Published in final edited form as: Methods Enzymol. 2017 Aug 23;596:163–177. doi: 10.1016/bs.mie.2017.06.043

Primary Deuterium Kinetic Isotope Effects from Product Yields: Rational, Implementation and Interpretation

Tina L Amyes 1, John P Richard 1,
PMCID: PMC5638648  NIHMSID: NIHMS910907  PMID: 28911770

Abstract

A simple and convenient method is described to determine primary deuterium kinetic isotope effects (1°DKIE) on reactions where the hydron incorporated into the reaction product is derived from solvent water. The 1°DKIE may be obtained by 1H NMR analyses, as the ratio of the yields of -H and -D labelled products from a reaction in 50:50 (v/v) HOH/DOD. The procedures for these 1H NMR analyses are reviewed. This product deuterium isotope effect (PDIE) is defined as 1/ϕEL for fractionation of hydrons between solvent and the transition state for the reaction examined. When solvent is not the direct hydron donor, it is necessary to correct the PDIE for the fractionation factor ϕEL for partitioning of the hydron between solvent and the direct donor EL. This method was used to determine the 1°DKIE on decarboxylation reactions catalyzed by wildtype orotidine 5′-monophosphate decarboxylase (OMPDC) and by mutants of OMPDC, and then in the determination of the 1°DKIE on the decarboxylation reaction catalyzed by 5-carboxyvanillate decarboxylase. The experimental procedures used in studies on OMPDC, and the rationale for these procedures are described.

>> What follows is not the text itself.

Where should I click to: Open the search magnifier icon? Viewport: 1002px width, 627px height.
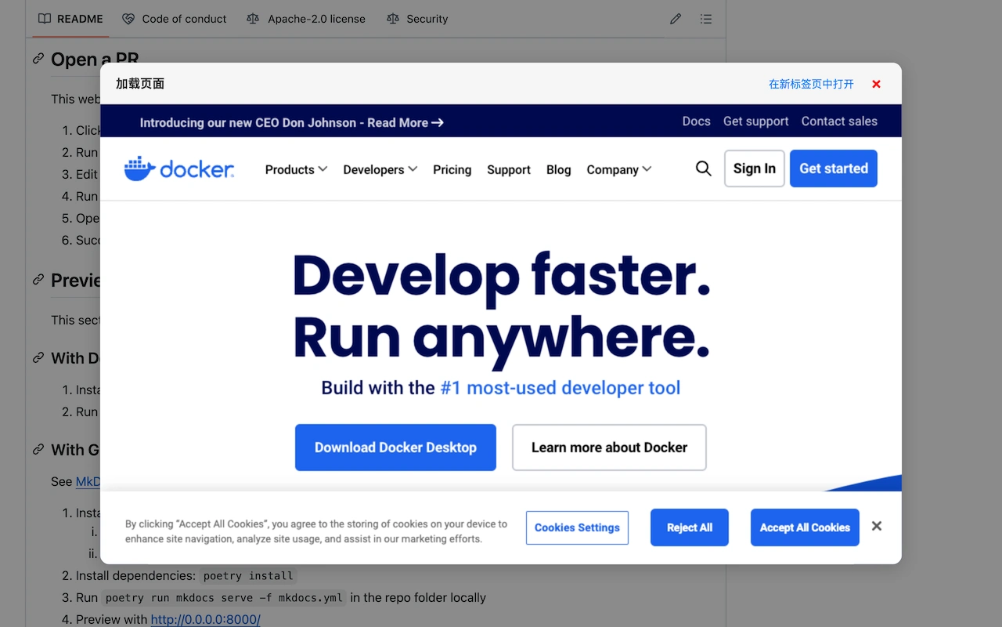[x=703, y=169]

Keywords: Decarboxylation, Proton Transfer, Kinetic Isotope Effects, Reactive Intermediates, Enzyme Catalysis

1. Introduction

A simple and powerful experiment to characterize enzymatic reaction mechanisms is the determination of the effect of a change from HOH as a solvent to DOD on the reaction rate (Kresge, More O’Ferrall and Powell, 1987, Schowen, 1972). The interpretation of solvent deuterium kinetic isotope effects (SDKIE) requires a consideration of both the secondary solvent isotope effects on reactivity of the hydroxylic solvent water (Jencks, 1987), and of the primary deuterium kinetic isotope effect (1°DKIE) on the rate of hydron transfer that arises from the difference in ground state zero-point energy that is lost at the transition state for cleavage of X-H compared with X-D bonds (Westheimer, 1961).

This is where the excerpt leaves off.